:: TEXT EXTRACT ::

11 Python Libraries You Might Not Know

by Greg | January 20, 2015


There are tons of Python packages out there. So many that no one man or woman could possibly catch them all. PyPi alone has over 47,000 packages listed!

Recently, with so many data scientists making the switch to Python, I couldn't help but think that while they're getting some of the great benefits of pandasscikit-learn, and numpy, they're missing out on some older yet equally helpful Python libraries.

In this post, I'm going to highlight some lesser-known libraries. Even you experienced Pythonistas should take a look, there might be one or two in there you've never seen!

1) delorean

Delorean is a really cool date/time library. Apart from having a sweet name, it's one of the more natural feeling date/time munging libraries I've used in Python. It's sort of like moment in javascript, except I laugh every time I import it. The docs are also good and in addition to being technically helpful, they also make countless Back to the Future references.

:: DATA BLOCK ::
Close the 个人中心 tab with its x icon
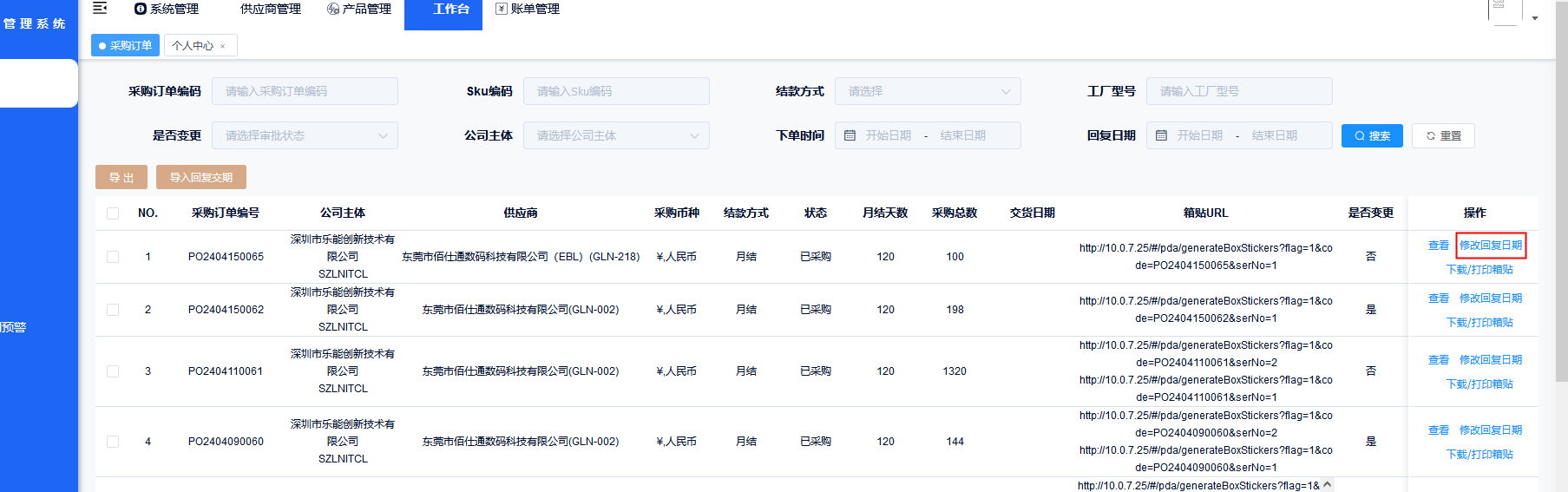 pos(223,46)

:: INSTRUCTION 1 ::
Reproduce the stretch of the Python libraries post from "In this post, I'm" through "to the Future references.".
:: INSTRUCTION 2 ::
Answer these questions using the Python libraries post.
(a) How many packages does PyPi list, according to the post?
(b) Which javascript library is Delorean compared to?
(c) What does the Delorean documentation make countless references to?
The data have no connection to the post on lesser-known Python libraries.

:: WRITTEN RESPONSE 1 ::
In this post, I'm going to highlight some lesser-known libraries. Even you experienced Pythonistas should take a look, there might be one or two in there you've never seen!

1) delorean

Delorean is a really cool date/time library. Apart from having a sweet name, it's one of the more natural feeling date/time munging libraries I've used in Python. It's sort of like moment in javascript, except I laugh every time I import it. The docs are also good and in addition to being technically helpful, they also make countless Back to the Future references.

:: WRITTEN RESPONSE 2 ::
(a) Over 47,000.
(b) Moment.
(c) Back to the Future.